Regia di Walter Salles vedi scheda film
Ravi Ramos Lacerda ( il piccolo Pacu dal grande cuore ed ancora capace di sognare in un mondo dove l’unica regola che vige è quella dell’odio e della violenza); Rodrigo Santoro (il fratello maggiore Tonio, occhi neri smarriti e con dipinto sul volto il suo destino ineluttabile di assassino vendicatore e allo stesso tempo di vittima predestinata); José Dumont ( il padre, arcaico e severo nella sua possente figura di patriarca/padrone irremovibile nelle sue scelte); Rita Assemany (la madre, fragile e silenziosa nella sua minuta figura di donna sottomessa ad un destino più grande e più forte di lei) e Flavia Marco Antonio ( Clara, la ragazza del circo dagli occhi blu e dalla inconsapevole sensualità devastatrice): sono i volti di questi attori a far vibrare di emozione pura la storia raccontata nel film “Disperato Aprile” di Walter Salles (“Central do Brasil”), liberamente tratto dal romanzo omonimo di Ismail Kadarè.
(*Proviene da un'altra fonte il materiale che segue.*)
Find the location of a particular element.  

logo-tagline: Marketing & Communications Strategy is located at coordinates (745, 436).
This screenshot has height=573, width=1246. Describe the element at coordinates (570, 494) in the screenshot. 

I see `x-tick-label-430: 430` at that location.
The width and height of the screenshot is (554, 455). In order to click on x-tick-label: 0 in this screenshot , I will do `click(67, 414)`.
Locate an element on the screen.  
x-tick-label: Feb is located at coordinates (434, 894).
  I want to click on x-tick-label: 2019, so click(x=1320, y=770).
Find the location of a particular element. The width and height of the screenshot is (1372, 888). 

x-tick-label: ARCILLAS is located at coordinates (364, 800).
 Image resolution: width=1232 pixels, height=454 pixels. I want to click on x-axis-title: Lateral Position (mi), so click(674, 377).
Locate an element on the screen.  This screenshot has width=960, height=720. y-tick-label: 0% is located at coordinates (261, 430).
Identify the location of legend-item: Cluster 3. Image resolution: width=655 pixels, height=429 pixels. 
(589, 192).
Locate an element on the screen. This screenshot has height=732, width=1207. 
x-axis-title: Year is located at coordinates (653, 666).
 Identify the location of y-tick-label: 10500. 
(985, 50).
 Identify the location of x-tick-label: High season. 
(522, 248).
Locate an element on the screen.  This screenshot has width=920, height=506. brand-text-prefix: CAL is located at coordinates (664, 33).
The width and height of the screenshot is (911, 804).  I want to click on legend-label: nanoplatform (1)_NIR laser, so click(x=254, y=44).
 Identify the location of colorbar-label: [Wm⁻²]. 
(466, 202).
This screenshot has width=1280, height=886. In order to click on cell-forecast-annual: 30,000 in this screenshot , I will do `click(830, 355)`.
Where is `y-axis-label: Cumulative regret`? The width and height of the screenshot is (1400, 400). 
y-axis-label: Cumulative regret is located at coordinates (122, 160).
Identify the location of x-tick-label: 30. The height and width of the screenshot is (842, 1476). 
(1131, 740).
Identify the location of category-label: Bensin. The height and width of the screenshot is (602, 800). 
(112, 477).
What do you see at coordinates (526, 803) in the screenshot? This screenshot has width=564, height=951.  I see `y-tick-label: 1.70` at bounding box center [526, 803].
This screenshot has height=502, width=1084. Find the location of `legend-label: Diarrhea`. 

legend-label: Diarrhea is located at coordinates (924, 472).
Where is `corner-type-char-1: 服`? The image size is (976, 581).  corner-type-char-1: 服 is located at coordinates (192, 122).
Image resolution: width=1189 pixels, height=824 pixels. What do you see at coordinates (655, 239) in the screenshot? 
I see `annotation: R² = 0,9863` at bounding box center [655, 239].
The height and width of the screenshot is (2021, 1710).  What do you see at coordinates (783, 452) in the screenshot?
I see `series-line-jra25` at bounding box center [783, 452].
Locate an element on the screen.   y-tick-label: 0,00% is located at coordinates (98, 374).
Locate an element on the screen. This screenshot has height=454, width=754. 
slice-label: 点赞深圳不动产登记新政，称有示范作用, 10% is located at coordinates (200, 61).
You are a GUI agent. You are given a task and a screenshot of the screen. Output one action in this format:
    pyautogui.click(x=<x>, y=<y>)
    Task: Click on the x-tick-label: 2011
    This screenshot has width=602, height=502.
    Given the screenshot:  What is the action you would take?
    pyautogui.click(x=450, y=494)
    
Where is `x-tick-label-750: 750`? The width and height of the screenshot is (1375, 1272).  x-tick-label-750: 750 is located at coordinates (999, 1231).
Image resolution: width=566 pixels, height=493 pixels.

Insieme al talento visivo e registico di Salles, capace di dare alla sua “favola” i giusti valori simbolici che la rendono universale ed assoluta nella sua apparente semplicità, è infatti nella direzione degli attori, nel come Salles riesce a tirar fuori da ciascuno di loro le sfumature e le emozioni più dirette e semplici che riesce ad appassionarci e conquistarci con la sua storia di faide familiari senza fine e senza tempo.
Ambientato nel serto brasiliano, una regione aspra e rocciosa, due famiglie confinanti sono coinvolte in un’antichissima faida originata da una controversia sulla terra e sarà una camicia macchiata di sangue e stesa al sole a stabilire, di volta in volta, il “buon” tempo perché alternativamente venga ucciso un membro di una delle due famiglie, per vendicare il sangue versato e l’onore della famiglia in una spirale di violenza senza fine. Ma l’affetto fraterno (il piccolo Pacu si rende protagonista di un sacrificio d’amore assoluto) e la scoperta dell’amore tra le braccia della giovane Clara libereranno Tonio dalla sua “prigione” (dopo aver ucciso un membro della famiglia rivale, era arrivato il suo turno di attendere inerme la vendetta del vicino). E senza mai cadere nel retorico o scivolare nel didascalico Walter Salles testimonia questa “storica” liberazione con la sola forza di immagini (emozionante la fotografia di Walter Carvalho e le musiche di Antonio Pinto) che riproposte continuamente nella loro quotidianità (è onnipresente la ruota del mulino trainata dai buoi per la spremitura della canna da zucchero) confermano di come il destino degli uomini, in ogni tempo e latitudine, sia un cerchio inesorabile d’amore/odio dal quale è quasi impossibile fuggire.